┌──
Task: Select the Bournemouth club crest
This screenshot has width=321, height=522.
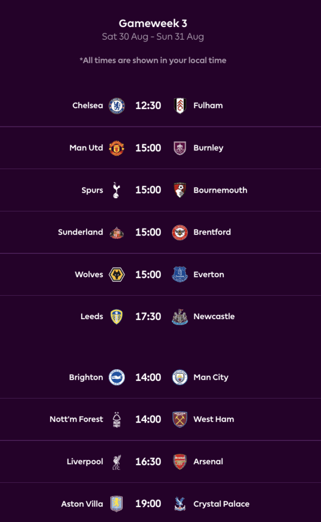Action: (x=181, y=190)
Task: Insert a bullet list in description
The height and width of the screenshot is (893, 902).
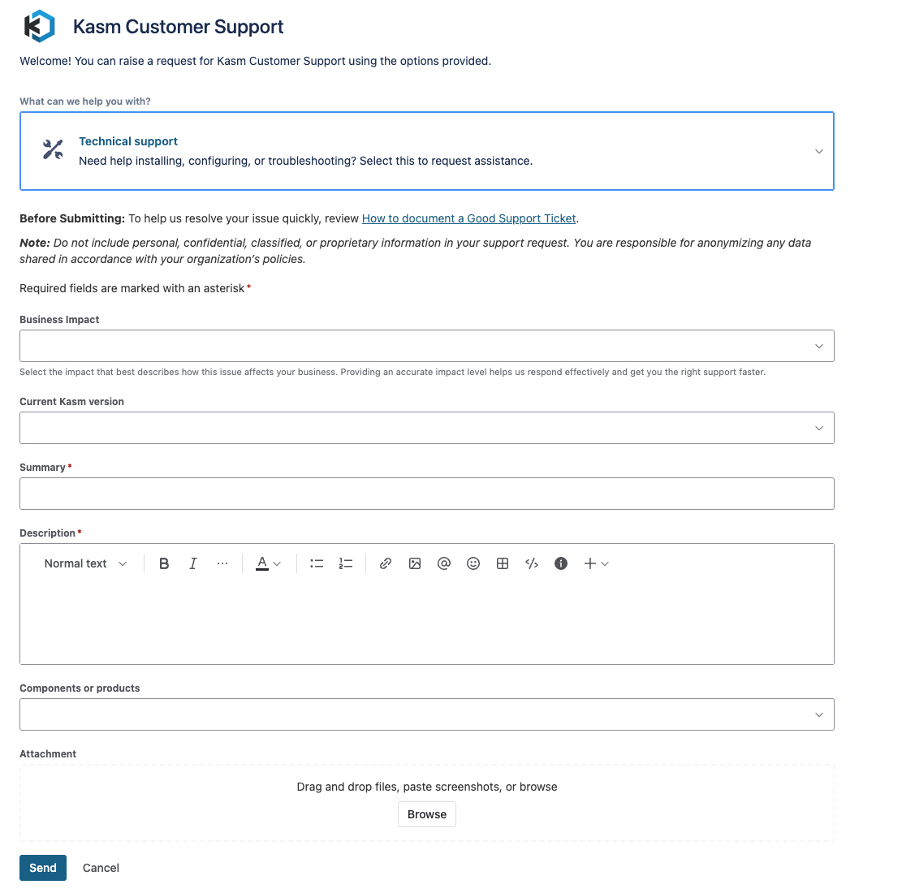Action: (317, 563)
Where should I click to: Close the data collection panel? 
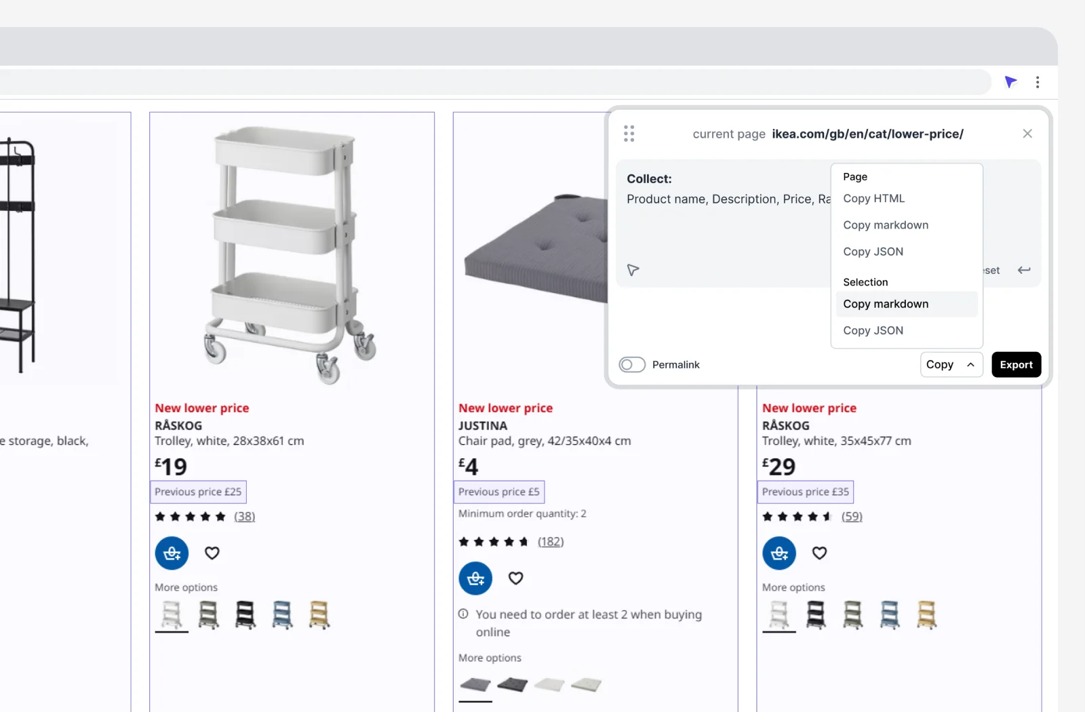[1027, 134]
└──
┌──
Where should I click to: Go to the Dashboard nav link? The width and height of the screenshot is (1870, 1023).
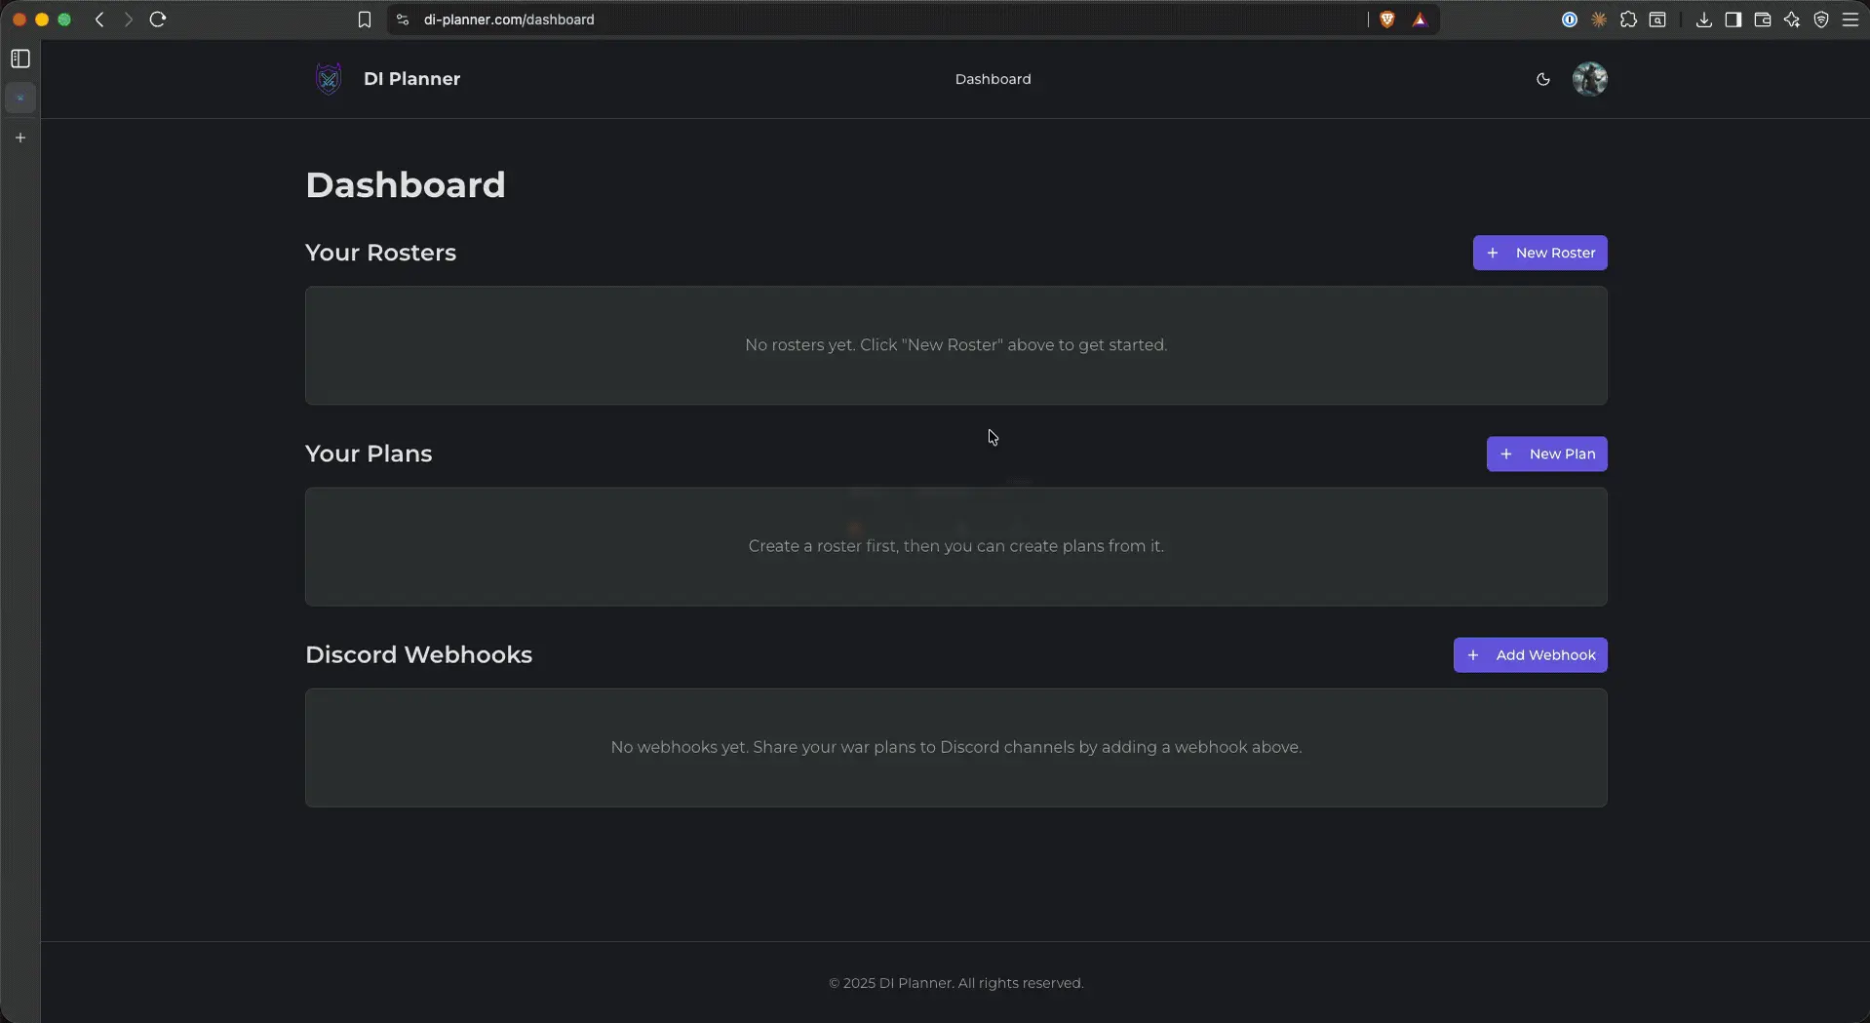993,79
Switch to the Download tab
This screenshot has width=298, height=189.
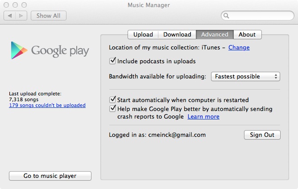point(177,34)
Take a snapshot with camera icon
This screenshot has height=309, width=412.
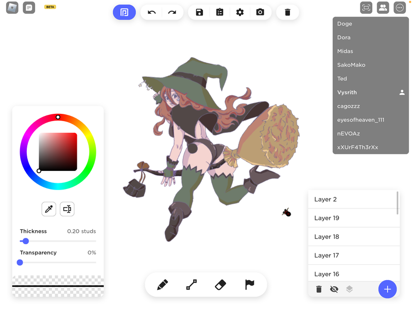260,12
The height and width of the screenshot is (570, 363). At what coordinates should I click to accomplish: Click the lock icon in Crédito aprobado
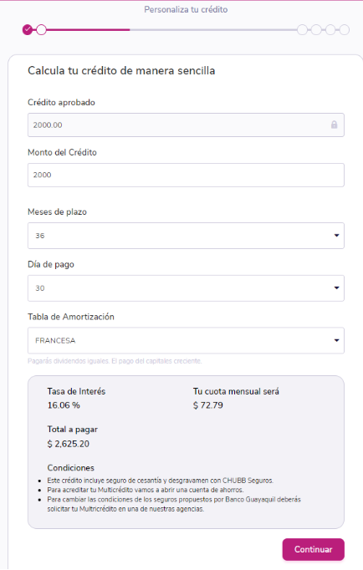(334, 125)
└──
┌──
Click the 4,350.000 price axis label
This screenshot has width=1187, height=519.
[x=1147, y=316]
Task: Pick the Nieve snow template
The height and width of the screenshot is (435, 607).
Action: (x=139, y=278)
└──
• WORK INSTRUCTION
Only the count is needed: the number of lines in the data that include the word "Task".

• ANSWER TO THE EXERCISE
3